But Pop loves gambling just as much as Jumbo, and he’s been losing jumbo amounts of the gate receipts. Bill collectors are pounding on the tent and the high-wire walker is threatening to walk. Kitty must do some fancy talkin’ to postpone the inevitable, but a few bats of her blue eyes at least mollify the creditors for one more night. Game kid that she is, she always forgives Pop everything. So does Lou (Martha Raye), whose character let us see that Sidney Sheldon sure knew Guys and Dolls. Lou complains to Pop that today is the 14th anniversary of their engagement and says she wants to get married; she isn’t getting any younger, and a person can develop a mold.
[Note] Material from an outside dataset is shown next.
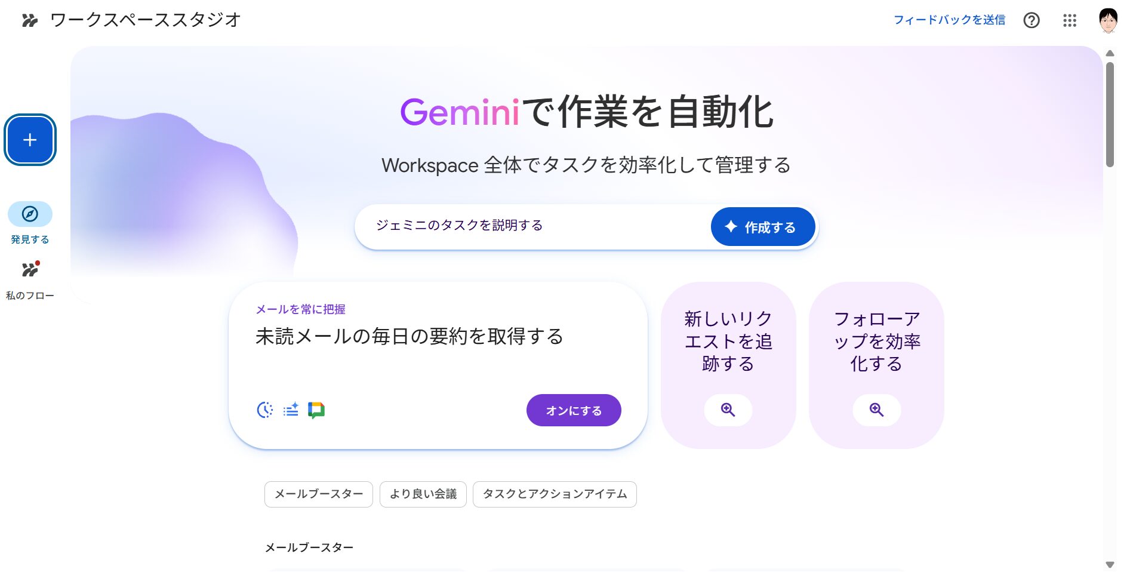1133x572 pixels.
Task: Click the scrollbar down arrow
Action: 1110,564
Meanwhile, drifter Sam Rawlins (Stephen Boyd, once Messala in Ben-Hur) shows up looking for a job. Of course, given the circus’s financial hardships, Kitty can’t hire him. But that night, when the high-wire walker is announced, he doesn’t show up right away. Finally he does, in an elaborate mask — because he’s really Sam, who’s auditioning for the just-vacated job. It later turns out that Sam is the son of a rival circus owner who has sent him as a spy. What bothers Sam (as if you didn’t know) is that he’s falling in love with Kitty. Just before he’s planning to tell her he’s really Noble’s son, she finds out, which is what makes her “Little Girl Blue.”
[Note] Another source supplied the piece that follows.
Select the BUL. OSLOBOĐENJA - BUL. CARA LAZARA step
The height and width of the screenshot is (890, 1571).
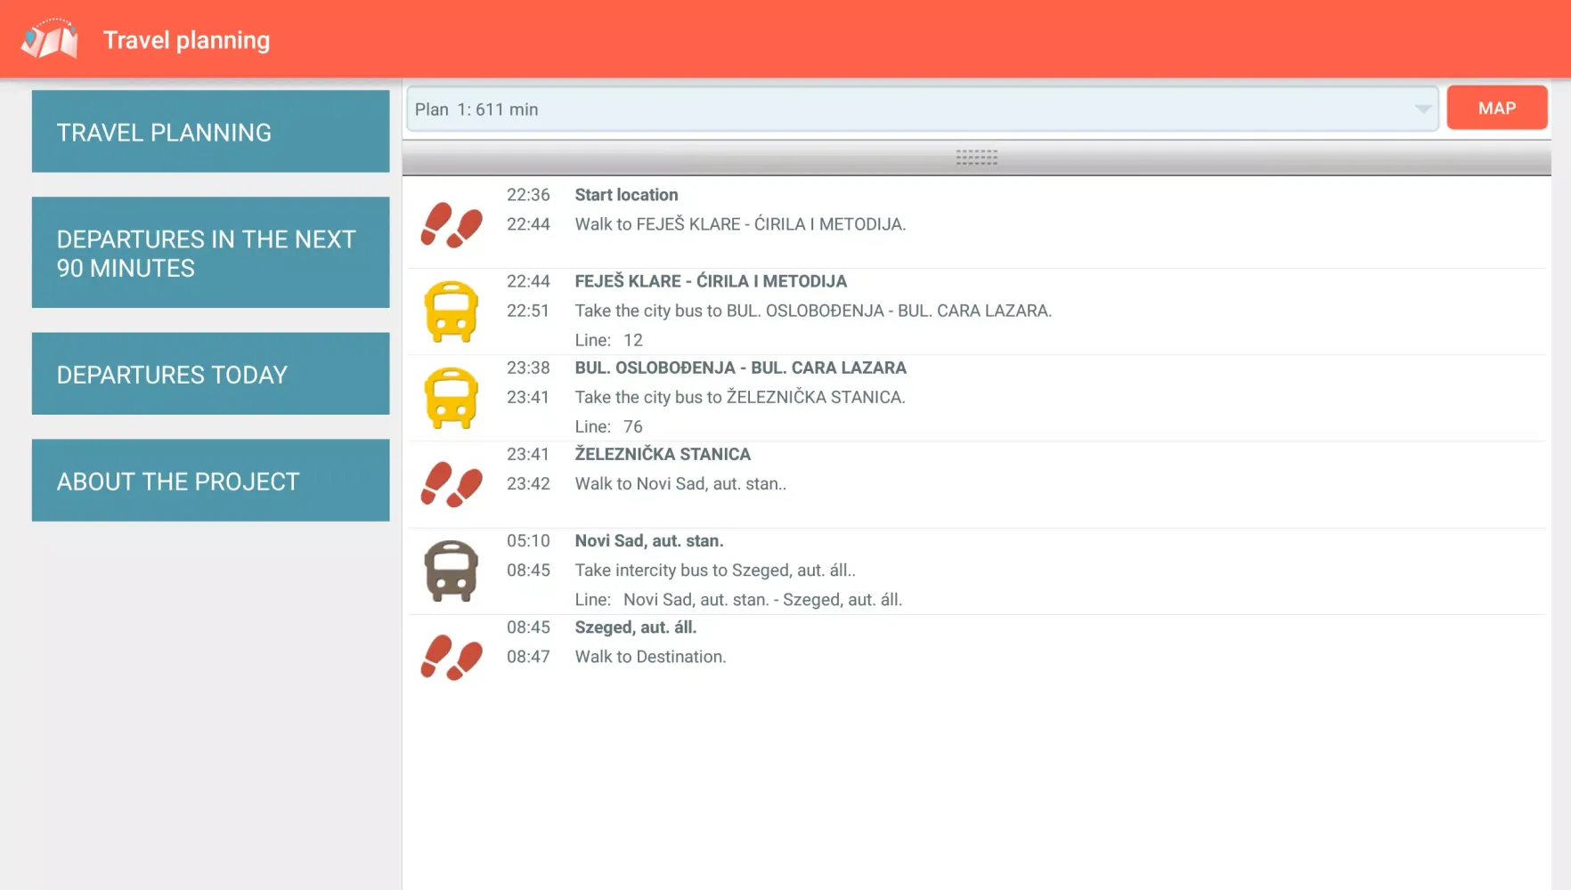(x=740, y=368)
Perhaps the only lines retained from the original musical come at the ever-famous moment when Durante is trying to sneak out of town with Jumbo. “Hey, where are you goin’ with that elephant?” he’s asked by someone in authority, to which Durante innocently replies, “What elephant?” The irony is that, when this line is said at Musicals in Mufti, it will ring true, for there certainly won’t be any elephant on the small York stage. “But,” says Jim Morgan, “I just love the idea that we’re taking a show that had 200 beings in it and are now doing with a cast of 10” — including the talented Michael McGrath in the Durante role, under Jay Binder’s direction and John Mulcahy’s baton.

And what is the plot of the original Jumbo? Gerald Bordman, in his American Musical Theatre, sheds some light: “Two circus proprietors, Matthew Mulligan and John A. Considine, have long been at loggerheads. They are not made any happier when Matt Jr. falls in love with Considine’s daughter, Mickey. Considine’s drinking problem grows worse and he faces bankruptcy until his press agent, Claudius B. Bowers (Durante), burns down Considine’s house, allowing him to collect the insurance. In the end, the lovers succeed in bringing the rival fathers together.”

Why a George Abbott festival at Mufti? Explains Morgan, “Because I know Joy Abbott, his widow, from when George Abbott directed Frankie — a musical version of Frankenstein — for us in 1989. Last May, we started talking about George’s shows when I ran into her after seeing The Pajama Game at Encores! Yes,” he added with a grin, “I do go to Encores!”

The York’s Jumbo runs November 1-3 in the Theatre at Saint Peter’s, 54th Street & Lexington Avenue. It will be followed by How Now, Dow Jones (November 8-10) and New Girl in Town (November 15-17). Performances for all are Fridays at 8pm, Saturdays at 2:30 and 8pm, and Sundays at 2:30pm and 7:30pm. An audience discussion follows each matinee. Single tickets are $30 but there’s a $75 three-show package available. And those who’d like to see the upcoming winter Muftis — The Grass Harp, A Family Affair, and Pacific 1860 — as well as the company’s full production of Porterphiles, a collection of rarely-if-ever heard Cole Porter material, can buy all seven shows for $150. Call 212-935-5820 or visit www.yorktheatre.org for information.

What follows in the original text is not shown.